Future is FUSION-
AMD FirePro™ S10000(28nm 2D) delivers up to 5.91 TFLOPS of peak single precision and 1.48 TFLOPs of peak double precision floating point performance, compared to Nvidia Tesla K10 that is capable of up to 4.58 TFLOPS of peak single precision and 190 GFLOPs double precision peak floating point performance and even better than latest k20x(28nm 2D) and xeon-phi(22nm 3D) in double precision performance the best thing with s10000 is unified design.
AMD can do even better than xeon-phi with ARMv8 modified cores so lower TDP, lesser die size(one of the the most important to get denser server)
i m sure intel will use 3D memory stacking to achieve that performance in lower TDP, at that time AMD will also have access to 14nm-XM and for 3D memory AMD had that running successfully since 2011 in labs.

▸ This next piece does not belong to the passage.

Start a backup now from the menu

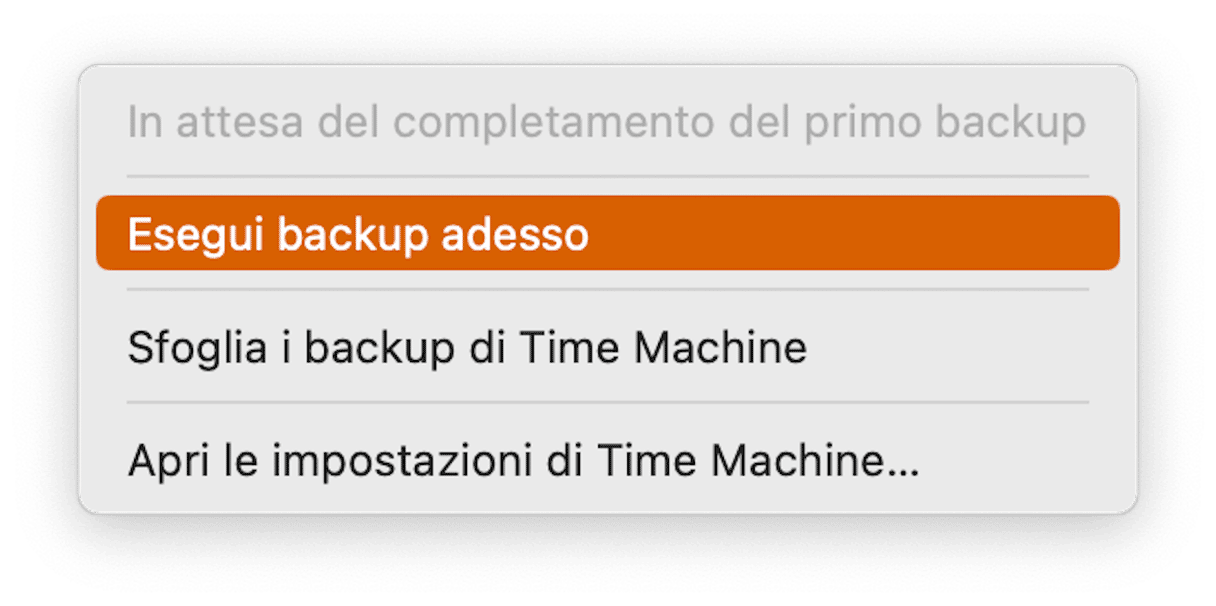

actually this all is waste coz of AMD hetrogenous APU/SoC. Scientists said with help of HSA APU/SoC it's possible to make petascale supercomputer in 1/3rd of power consumption which is beyond reach of xeon-phi and tesla or Fire-pro .
AND FOR ALL INFORMATION IN 2013 AMD WILL LAUNCH A SOC OF 25GFLOPS/WATT WHICH IS EVEN HIGHER THAN 2015 XEON-PHI AND NVIDIA TESLA BUT WE CAN'T BUY THAT AMD SILICON IT'S ONLY FOR SOME PARTNERS.